Sözleşme’nin imzalandığı 1936 yılından hemen sonraki süreçte dünya, adım adım yeni bir savaşın eşiğine doğru ilerlemekteydi. İtalya’nın yayılmacı bir politika izlemesi, Almanya’nın Versay Antlaşması’nı feshederek tekrar silahlanmaya yönelmesi gibi tehlikeler ortaya çıktı. Bu tür gelişmeler Türkiye’nin kendisini güvende hissetmemesine ve bu doğrultuda önlem almaya yöneltti. Nitekim bunun için gerekli adımları dönemin Dış İşleri Bakanı Tevfik Rüştü Aras attı. Lozan Antlaşması’nı imzalayan devletlere mevcut uluslar arası koşulların değişmesi nedeniyle Türkiye’nin olası bir tehlikeye karşı kendisini koruması gerektiğinden, sözleşmenin yeniden düzenlenmesi çağrısında bulundu. ABD, gözlemci göndermeyi bile reddetse de diğer devletlerin bu çağrıya karşı yanıtı olumlu oldu. Böylece Montrö Boğazlar Sözleşmesi imzalanarak Türkiye’nin boğazlar üzerindeki kısıtlanan hakları iade edilmiş ve tam egemenlik sağlanmıştır.

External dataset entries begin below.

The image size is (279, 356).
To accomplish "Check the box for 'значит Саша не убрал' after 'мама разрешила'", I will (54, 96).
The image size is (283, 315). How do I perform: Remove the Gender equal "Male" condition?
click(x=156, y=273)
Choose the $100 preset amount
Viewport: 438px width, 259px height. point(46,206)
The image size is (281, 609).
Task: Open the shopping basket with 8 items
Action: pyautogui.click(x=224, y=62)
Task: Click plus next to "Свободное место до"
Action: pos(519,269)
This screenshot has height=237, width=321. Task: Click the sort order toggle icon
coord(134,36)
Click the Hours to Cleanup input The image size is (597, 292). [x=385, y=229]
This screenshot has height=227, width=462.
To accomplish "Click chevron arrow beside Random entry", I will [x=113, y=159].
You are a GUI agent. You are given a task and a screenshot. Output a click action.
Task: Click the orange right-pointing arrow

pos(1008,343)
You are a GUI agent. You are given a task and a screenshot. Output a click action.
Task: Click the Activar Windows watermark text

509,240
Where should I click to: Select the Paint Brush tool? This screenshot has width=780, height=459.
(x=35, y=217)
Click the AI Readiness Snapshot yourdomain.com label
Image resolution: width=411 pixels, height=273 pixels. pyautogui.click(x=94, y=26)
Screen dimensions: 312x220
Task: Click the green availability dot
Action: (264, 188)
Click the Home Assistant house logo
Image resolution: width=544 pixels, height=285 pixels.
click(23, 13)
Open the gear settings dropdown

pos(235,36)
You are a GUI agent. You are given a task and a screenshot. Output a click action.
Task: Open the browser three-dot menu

Özellikle İngiltere ve Fransa’nın olumlu bakış açısının nedeni; Türkiye’nin İtalya ya da Almanya ile müttefik olmasının önüne geçmek ya da tarafsız kalmasını sağlamak arzusundan kaynaklandığı yönünde değerlendirilmektedir. Nitekim öyle de olmuştur. 2. Dünya Savaşı sırasında Türkiye, Montrö Sözleşmesi hükümlerine dayanarak boğazları savaş gemilerinin geçişine kapatmıştır.
Montrö Boğazlar Sözleşmesinin Önemi Nedir?
Uluslar arası nitelikli bir sözleşme olan Montrö; Çanakkale ve İstanbul Boğazları üzerinde Türkiye Cumhuriyeti Devleti’ne tam egemenlik hakkı sağlar. İmzalandığı tarihten günümüze değişmeden uygulanmakta ve şartlarına uyulmakta olduğu için uluslar arası düzende kurallara uyum açısından iyi bir örnek de teşkil etmektedir. Cumhuriyet tarihimizin önemli antlaşmalarından biri olan ve günümüzde geçerliliğini korumakta olan Montrö Boğazlar Sözleşmesi; Türkiye’nin Çanakkale ve İstanbul Boğazları üzerindeki egemenlik haklarını koruduğu için ülke adına güven sağlamaktadır. Örneğin eğer Montrö imzalanmasaydı ve boğazlar üzerinde uluslar arası ortak komisyonun hakimiyeti söz konusu olmaya devam etseydi, Türkiye kuvvetle muhtemel 2. Dünya Savaşı’nın içine doğrudan çekilmiş olacaktı.
Montrö Boğazlar Sözleşmesi Ne Zaman Bitecek?
Lozan Barış Antlaşması’ndan farklı olarak Montrö Boğazlar Sözleşmesi belli bir süre esas alınarak imzalanmıştır. Buna göre 1936 yılında imzalanmış olan sözleşmenin süresi 20 yıl olarak belirlenmişti. Ancak sözleşmenin 1. Maddesinde belirtilen “ulaşım özgürlüğü ilkesi ve bu özgürlüğün sözleşmeyle düzenlenmiş olması” hükmünden dolayı süresiz kabul edilmektedir. Ayrıca 20 yıllık süreç göz önünde bulundurulduğunda sözleşmenin süresi 1956 yılında bitmiştir. Fakat Montrö Boğazlar Sözleşmesi uygulamada halen devam etmektedir ve tüm taraf devletler sözleşmeye günümüzde de bağlı kalmaya devam etmektedir.